===== Text provided

Timika. Rescuers dug through rocks and earth on Wednesday as they struggled to reach 25 workers trapped underground after a tunnel collapsed at a US-owned mine in Papua, killing at least four.
Ten people have so far been rescued following Tuesday's accident at Freeport-McMoRan's Grasberg, one of the world's biggest gold and copper mines in the mountains of rugged Papua province.
Freeport Indonesia, the local subsidiary of the US firm, said it had suspended all production at Grasberg "as a sign of solidarity and sympathy" for the workers.
Rescuers are finding it difficult to locate those who were trapped by the collapse as they carried out safety training, as the site remains unstable.
The 50-strong team, which includes Freeport and police personnel, were using heavy machinery such as bulldozers, as well as saws, wheelbarrows and jacks to clear debris from the site.

==========

● Objectives:
#1 Reproduce word for word the stretch of the mine collapse report from "Ten people have" through "rugged Papua province.".
#2 Please pick up the mine collapse report after its final sentence and keep writing it.
The records aren't needed for any of this.

===== Extracted entries

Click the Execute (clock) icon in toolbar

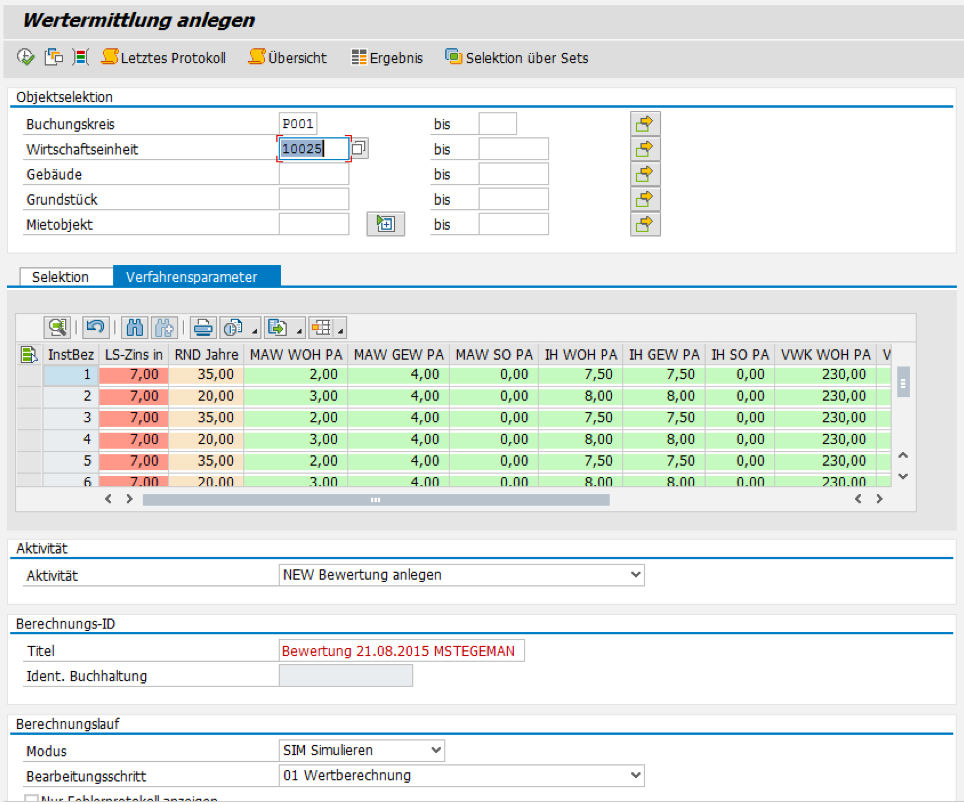26,58
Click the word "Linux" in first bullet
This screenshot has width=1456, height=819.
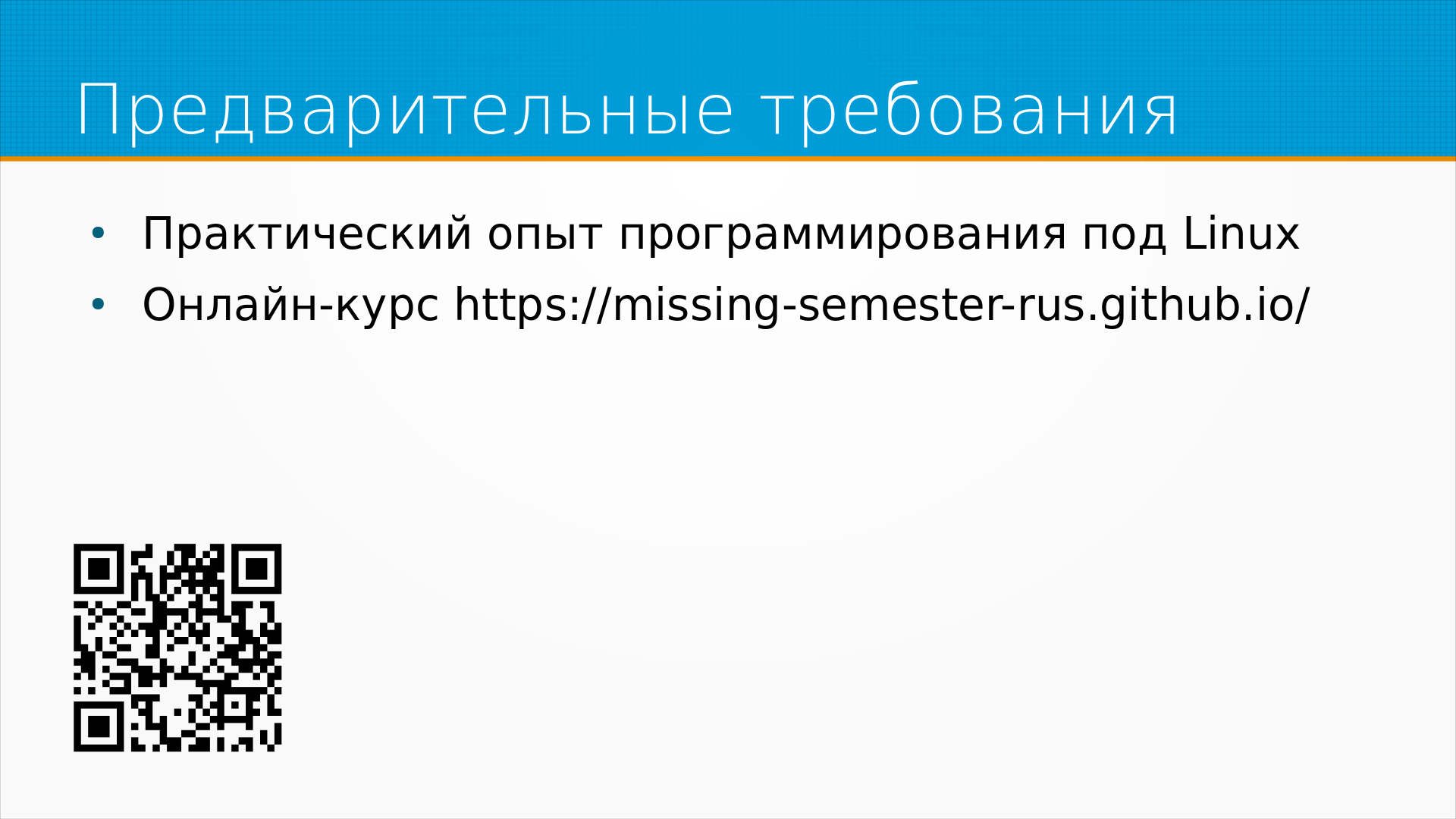click(x=1241, y=234)
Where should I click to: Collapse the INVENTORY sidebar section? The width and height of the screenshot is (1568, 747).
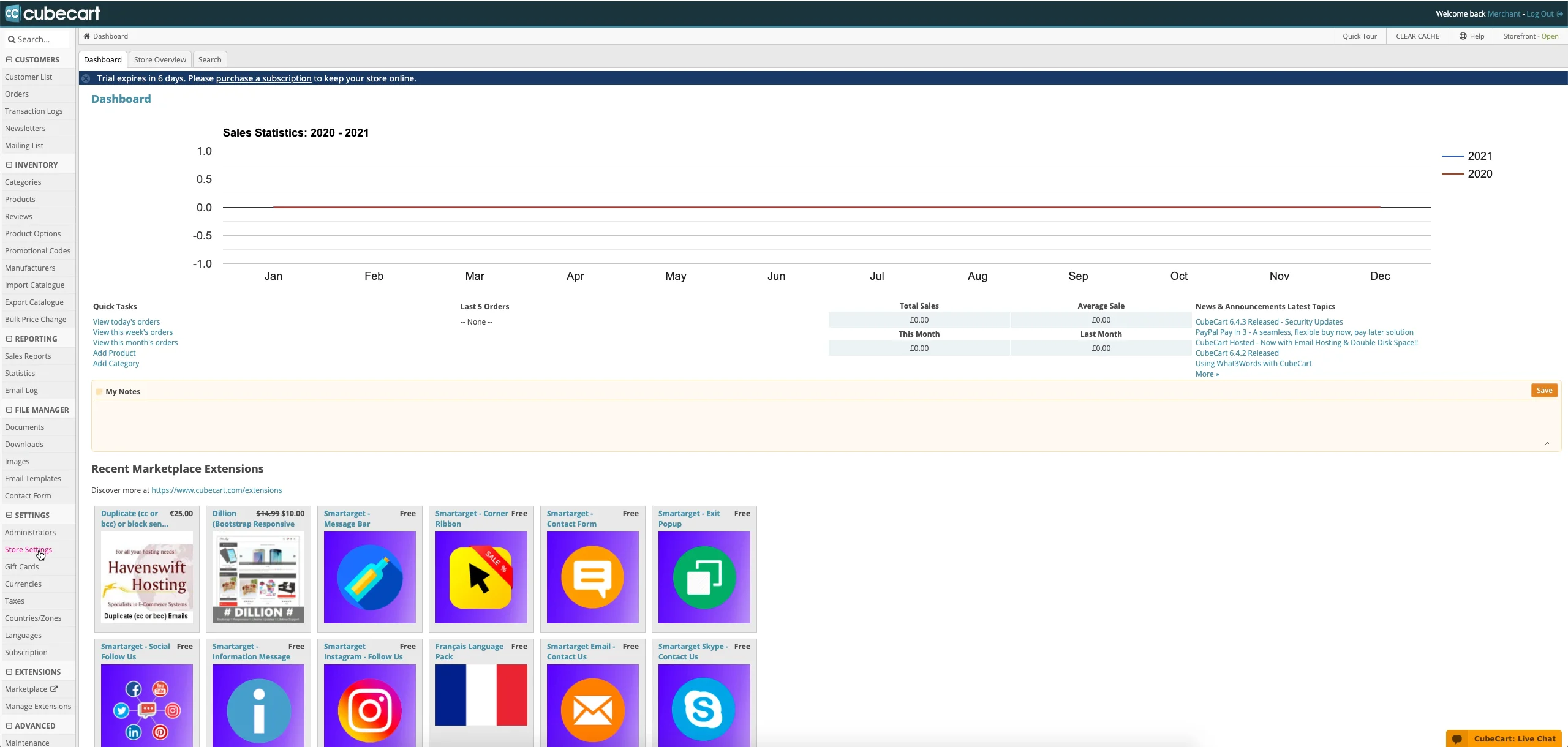pyautogui.click(x=9, y=165)
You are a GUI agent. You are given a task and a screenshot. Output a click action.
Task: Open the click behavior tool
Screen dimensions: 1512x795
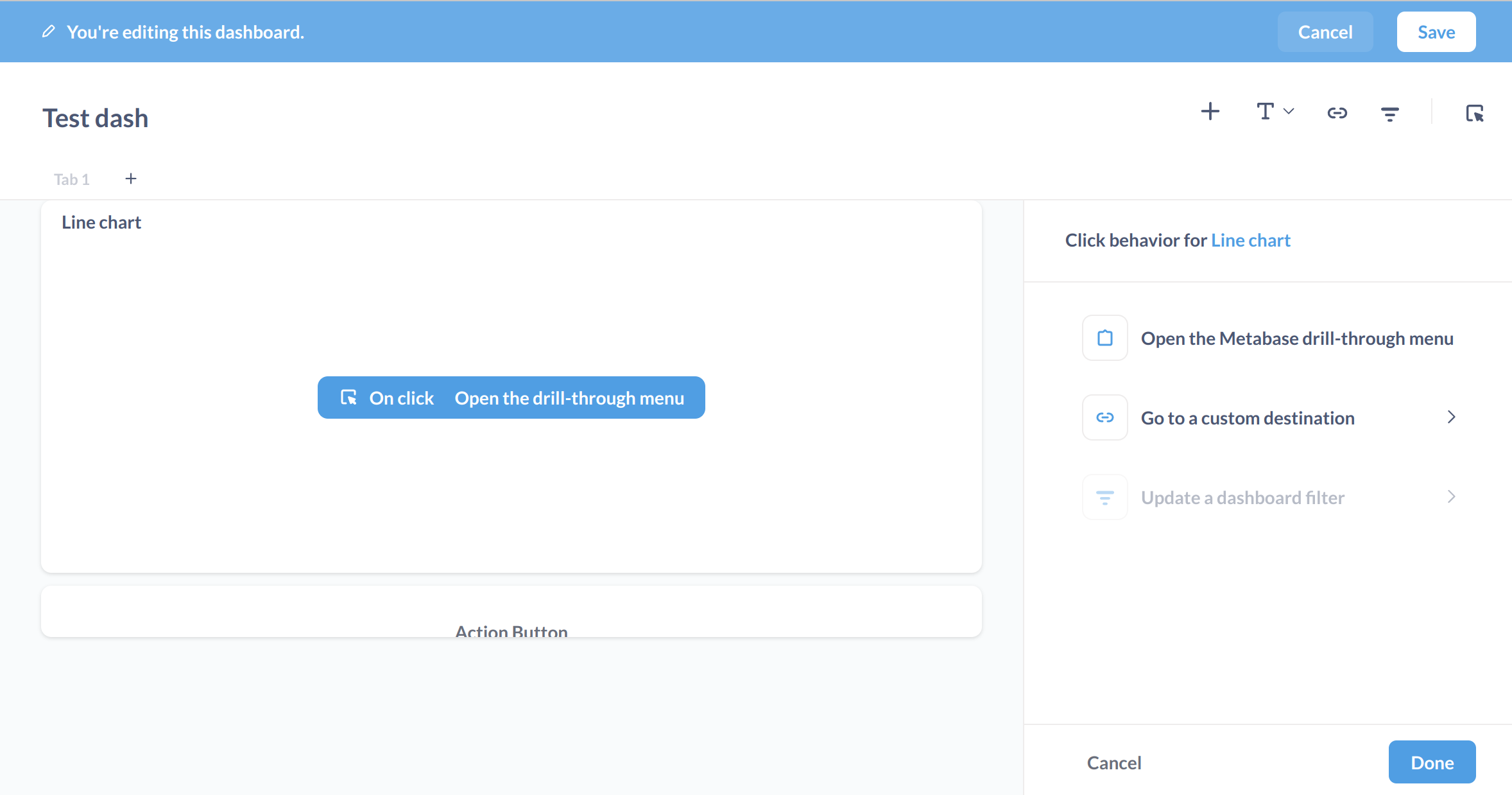[1475, 112]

==========

● The results:
#1
Ten people have so far been rescued following Tuesday's accident at Freeport-McMoRan's Grasberg, one of the world's biggest gold and copper mines in the mountains of rugged Papua province.

#2
"They have been working non-stop night and day to get to the workers, but the process is tedious and time-consuming," said local police spokesman I Gde Sumerta Jaya.
"Each time they dig, there are small landslides, so they have to put wooden planks on the tunnel walls and roof to prevent rocks from falling."
Oxygen was being piped into the tunnel, which is cut into a mountainside, but it is impossible to know whether those inside are dead or alive, he added.
Kristian Sitepu, who had been instructing the group, managed to dash out of the tunnel just before it caved in, Jaya said.
"He told us he heard rats on the roof just seconds before the collapse, but it turned out to be the rumbling of falling rocks," said the police spokesman, adding it was not yet clear what caused the accident.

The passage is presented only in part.